Starting at the top of the entries, restate word for word each line up to and including the one with "Screen dimensions: 474x432".

#### MATERIAL FOR THE TASK ####

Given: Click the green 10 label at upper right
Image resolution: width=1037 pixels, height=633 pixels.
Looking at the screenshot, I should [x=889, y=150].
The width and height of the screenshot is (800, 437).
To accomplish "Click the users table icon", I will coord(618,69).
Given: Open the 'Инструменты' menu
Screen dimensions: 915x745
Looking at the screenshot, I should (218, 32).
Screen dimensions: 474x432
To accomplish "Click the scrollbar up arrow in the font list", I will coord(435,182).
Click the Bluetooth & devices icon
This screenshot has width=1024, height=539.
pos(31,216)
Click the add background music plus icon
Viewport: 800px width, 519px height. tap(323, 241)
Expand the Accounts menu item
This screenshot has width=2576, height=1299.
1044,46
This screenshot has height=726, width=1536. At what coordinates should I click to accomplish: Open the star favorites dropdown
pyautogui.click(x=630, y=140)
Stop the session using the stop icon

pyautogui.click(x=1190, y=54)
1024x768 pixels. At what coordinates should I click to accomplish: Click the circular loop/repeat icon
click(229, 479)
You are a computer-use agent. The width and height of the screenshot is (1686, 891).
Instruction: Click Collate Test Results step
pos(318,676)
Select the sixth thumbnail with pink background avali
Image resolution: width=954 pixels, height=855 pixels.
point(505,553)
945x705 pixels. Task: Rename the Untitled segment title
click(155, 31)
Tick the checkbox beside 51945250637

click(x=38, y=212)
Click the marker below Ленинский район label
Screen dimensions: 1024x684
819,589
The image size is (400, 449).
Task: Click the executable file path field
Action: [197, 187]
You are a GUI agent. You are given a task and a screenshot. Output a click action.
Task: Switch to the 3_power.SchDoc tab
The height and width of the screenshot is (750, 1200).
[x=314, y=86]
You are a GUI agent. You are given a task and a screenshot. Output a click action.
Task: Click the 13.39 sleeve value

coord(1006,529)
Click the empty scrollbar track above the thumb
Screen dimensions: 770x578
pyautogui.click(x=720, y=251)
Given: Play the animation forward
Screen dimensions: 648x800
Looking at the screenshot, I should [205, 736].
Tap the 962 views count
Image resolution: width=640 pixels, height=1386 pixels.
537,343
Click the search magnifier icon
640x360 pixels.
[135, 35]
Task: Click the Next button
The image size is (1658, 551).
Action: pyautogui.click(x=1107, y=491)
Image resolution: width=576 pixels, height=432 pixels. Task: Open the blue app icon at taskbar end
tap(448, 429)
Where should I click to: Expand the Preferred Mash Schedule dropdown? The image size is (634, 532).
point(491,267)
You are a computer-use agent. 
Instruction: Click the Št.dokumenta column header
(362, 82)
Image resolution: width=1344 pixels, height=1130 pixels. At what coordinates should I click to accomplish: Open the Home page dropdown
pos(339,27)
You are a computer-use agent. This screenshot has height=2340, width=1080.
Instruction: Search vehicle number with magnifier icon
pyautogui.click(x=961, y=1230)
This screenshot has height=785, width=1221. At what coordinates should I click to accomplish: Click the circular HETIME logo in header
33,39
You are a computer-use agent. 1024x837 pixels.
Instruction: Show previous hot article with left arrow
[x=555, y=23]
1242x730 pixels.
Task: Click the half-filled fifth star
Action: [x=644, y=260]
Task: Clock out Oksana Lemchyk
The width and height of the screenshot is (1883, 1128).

####

**ANSWER TO THE PROBLEM:**
Given: Click the green 10 label at upper right
Image resolution: width=1037 pixels, height=633 pixels.
Looking at the screenshot, I should [x=889, y=150].
The width and height of the screenshot is (800, 437).
To accomplish "Click the users table icon", I will coord(618,69).
Given: Open the 'Инструменты' menu
Screen dimensions: 915x745
Looking at the screenshot, I should (218, 32).
Screen dimensions: 474x432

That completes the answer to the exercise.